━━━━━ BLOK TEKS
Surat dari India pun diterima Francis Xavier yang isinya meminta para misionaris Portugis untuk kembali ke India. Francis Xavier pun memenuhi panggilan tersebut. Dalam pelayaran menuju India, Francis Xavier sempat singgah di pelabuhan Nishi no Omote, di Pulau Tanegashima.

Akhirnya, Francis Xavier meninggal dunia pada 3 Desember 1552 di Sancian, China. Sebelum wafatnya, ia mengucapkan “Ya Tuhan, padaMu aku percaya.”

Belajar dari perjalanan hidup Francis Xavier, kita diingatkan bahwa kerapkali dalam kehidupan, apa yang kita impikan belum tentu sesuai dengan kehendak Allah. Namun di balik itu, pastilah ada suatu rencana besar Allah. Francis Xavier hingga akhir hidupnya tidak pernah pergi ke Yerusalem sebagaimana diimpikannya. Namun penyerahan hidupnya pada kehendak Allah untuk menjalankan misi ke Asia, telah membuat jutaan orang menjadi pengikut Kristus dan ia pun dianugerahi gelar orang kudus.
━━━━━━━━━━
TUGAS ANDA:
**1.** Tolong kutip dengan persis bagian teks tentang Francis Xavier yang dimulai dari kata-kata "Surat dari India" dan berakhir pada "di Pulau Tanegashima.".
**2.** Menurut teks tentang Francis Xavier, pada tanggal berapa ia meninggal dunia?
━━━━━ DATA YANG DIBERIKAN
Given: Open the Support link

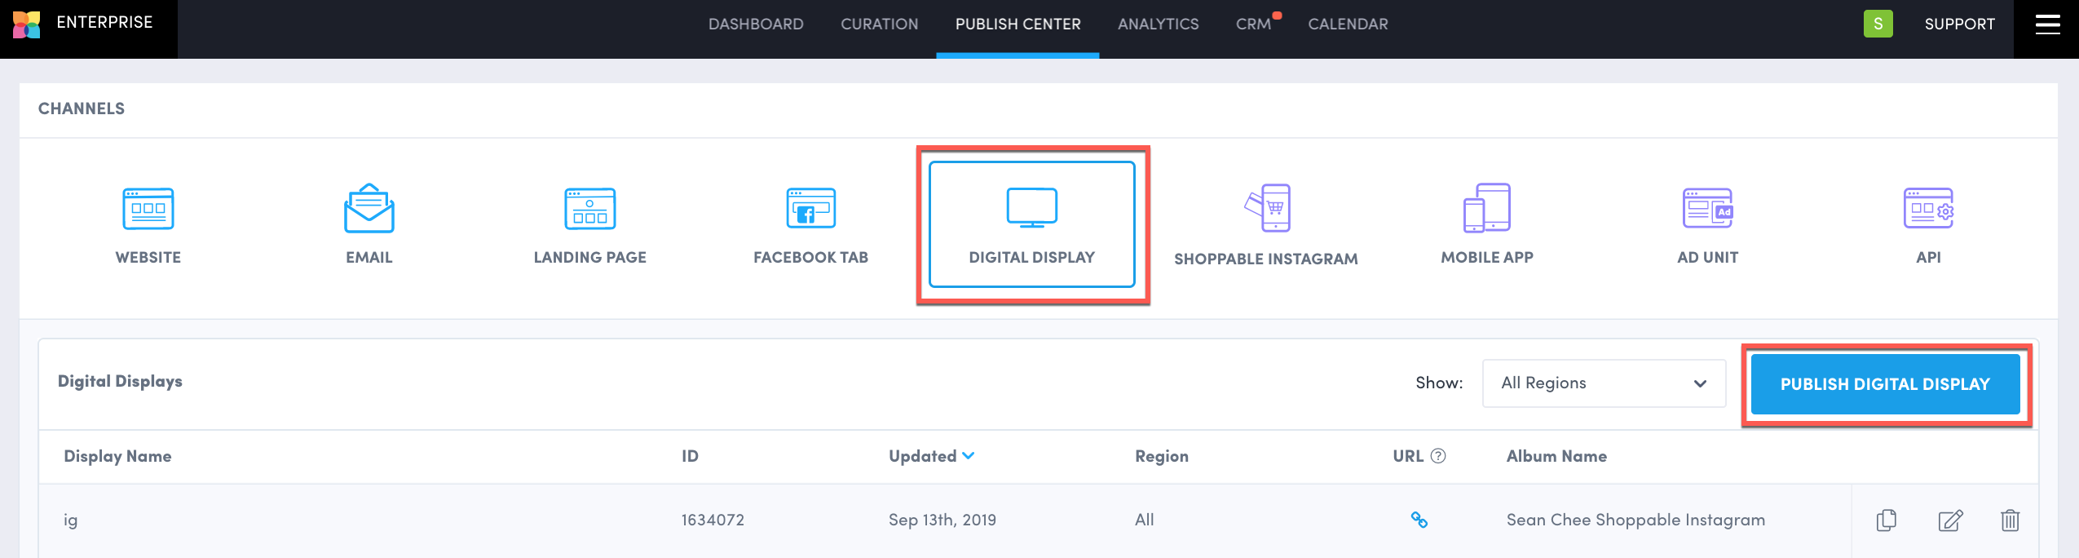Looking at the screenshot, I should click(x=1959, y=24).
━━━━━━━━━━
━━━━━ DATA YANG DIBERIKAN
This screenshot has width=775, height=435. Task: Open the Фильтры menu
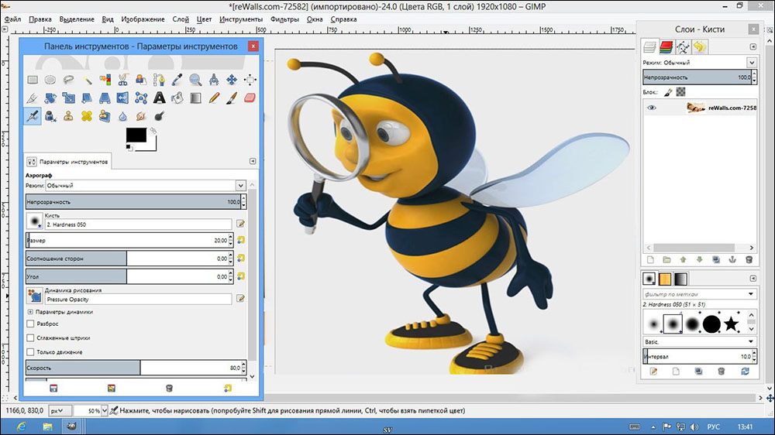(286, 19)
━━━━━━━━━━
HASIL TIAP TUGAS:
**1.**
Surat dari India pun diterima Francis Xavier yang isinya meminta para misionaris Portugis untuk kembali ke India. Francis Xavier pun memenuhi panggilan tersebut. Dalam pelayaran menuju India, Francis Xavier sempat singgah di pelabuhan Nishi no Omote, di Pulau Tanegashima.

**2.** 3 Desember 1552.